**REQUIREMENT:**
Output the stretch of lines from the line containing "At what (x,y)" through the line containing "Looking at the", both included, copying them exactly. Leave the pictures out.

**DATA TO USE:**
# # # # # # #

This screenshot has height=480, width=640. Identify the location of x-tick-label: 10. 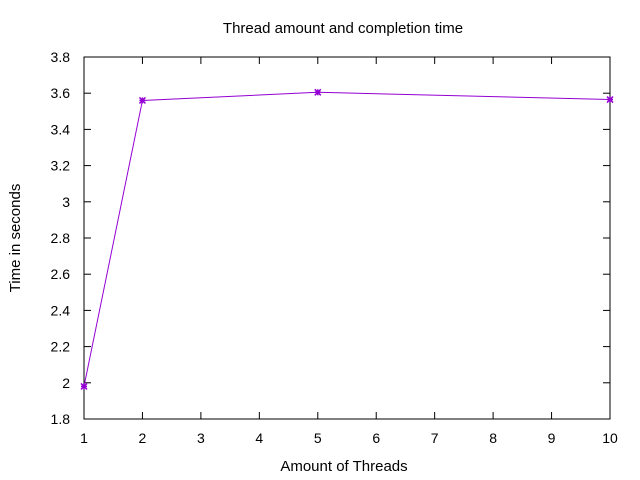
(610, 438).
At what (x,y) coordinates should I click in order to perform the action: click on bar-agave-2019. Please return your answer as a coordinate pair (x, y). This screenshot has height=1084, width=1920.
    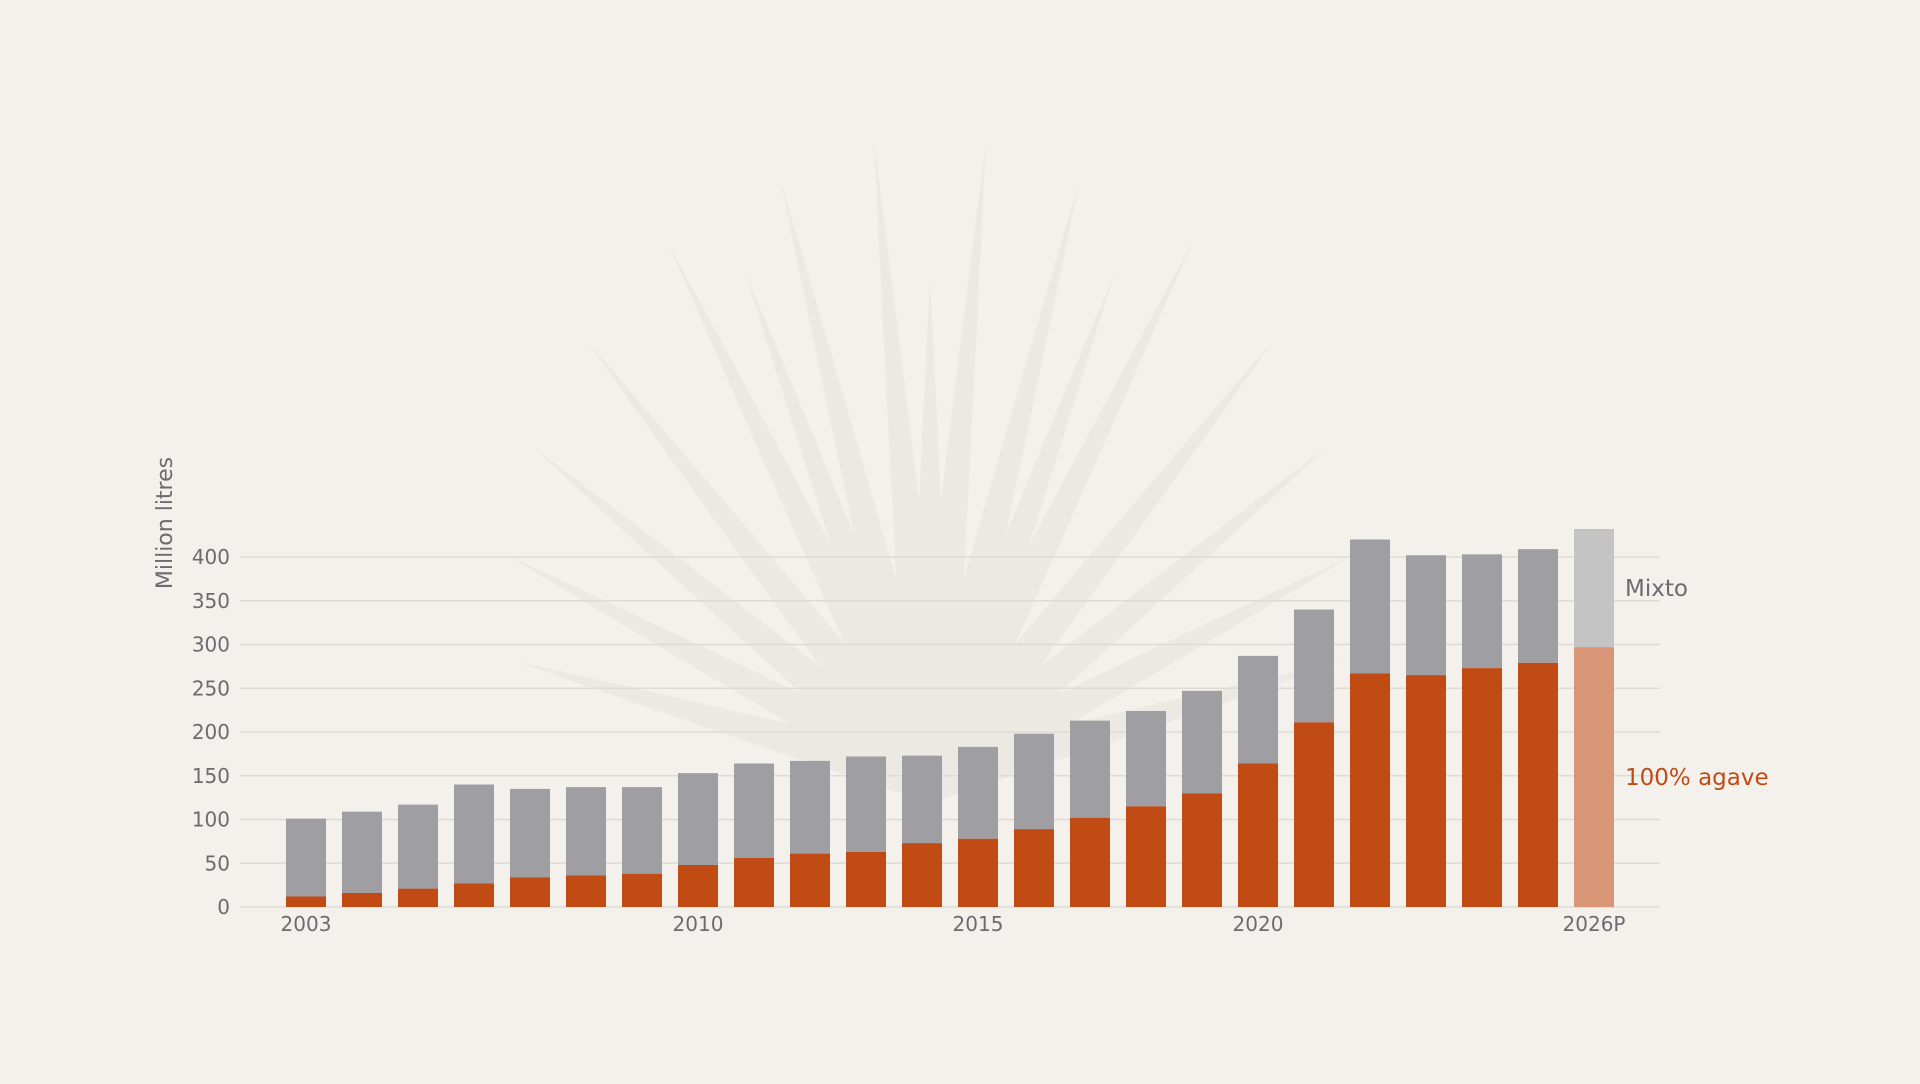
    Looking at the image, I should click on (1202, 850).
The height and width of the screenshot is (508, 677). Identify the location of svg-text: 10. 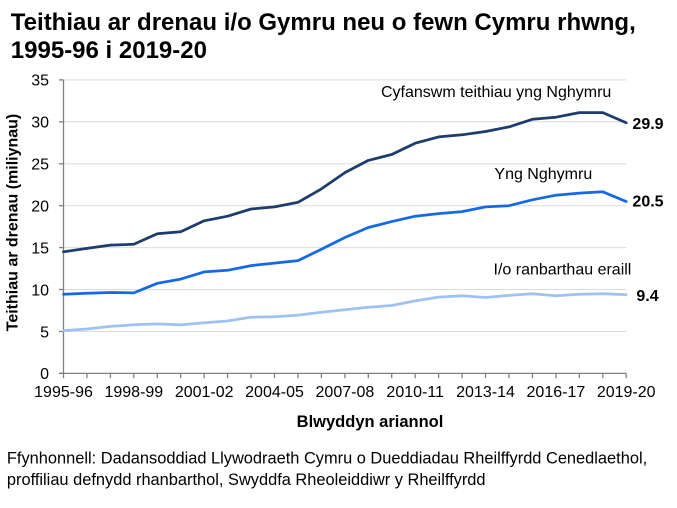
(40, 290).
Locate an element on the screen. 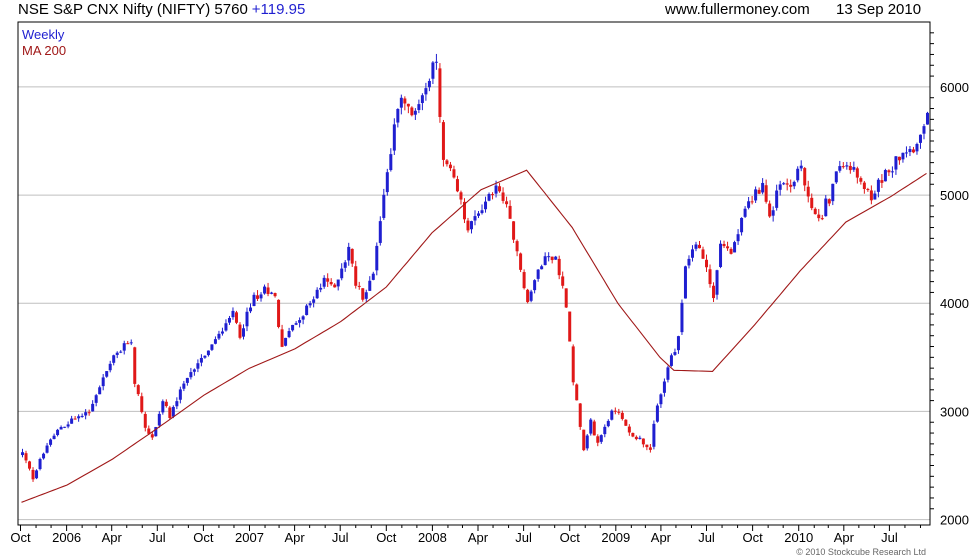  copyright-note: © 2010 Stockcube Research Ltd is located at coordinates (861, 552).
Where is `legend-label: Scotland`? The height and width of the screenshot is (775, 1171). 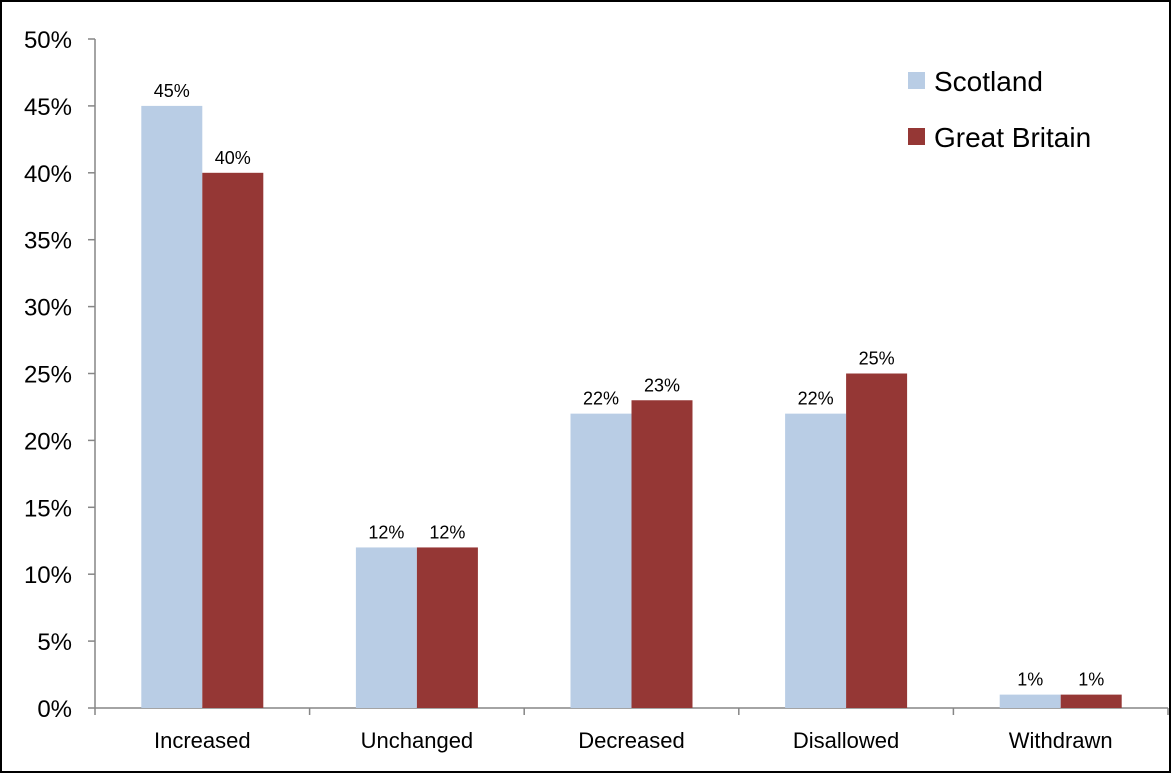 legend-label: Scotland is located at coordinates (988, 82).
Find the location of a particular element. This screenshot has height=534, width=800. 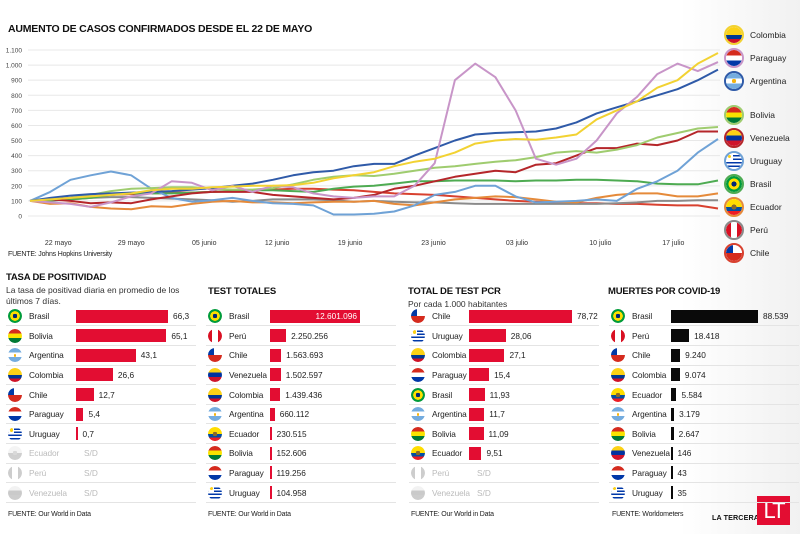

venezuela-flag-icon is located at coordinates (15, 492).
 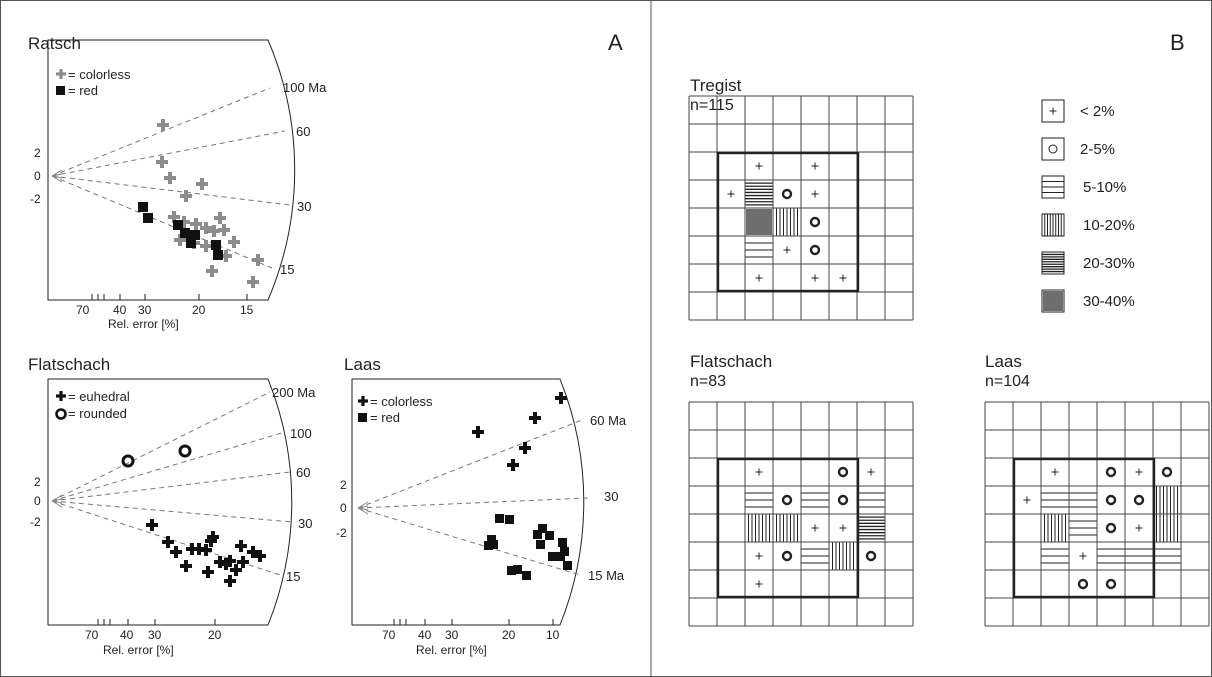 I want to click on origin-fan-flatschach, so click(x=57, y=501).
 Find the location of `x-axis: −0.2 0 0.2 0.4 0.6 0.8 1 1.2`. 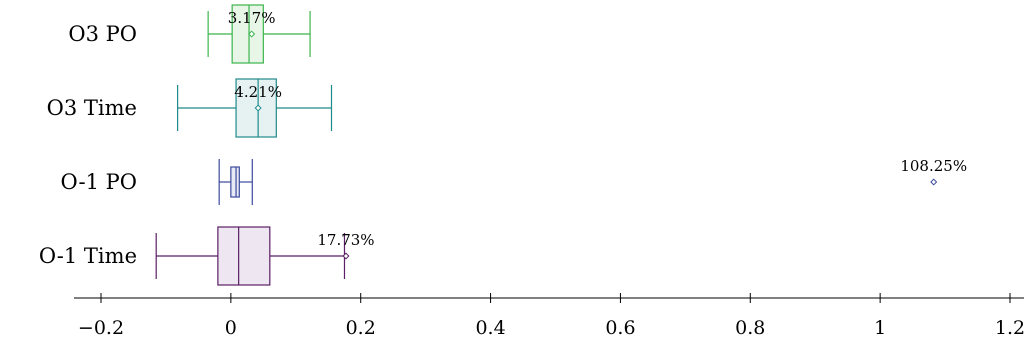

x-axis: −0.2 0 0.2 0.4 0.6 0.8 1 1.2 is located at coordinates (550, 316).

# # # # # # #

**SOLUTION:**
At what (x,y) coordinates should I click in order to perform the action: click on bar-agave-2019. Please return your answer as a coordinate pair (x, y). This screenshot has height=1084, width=1920.
    Looking at the image, I should click on (1202, 850).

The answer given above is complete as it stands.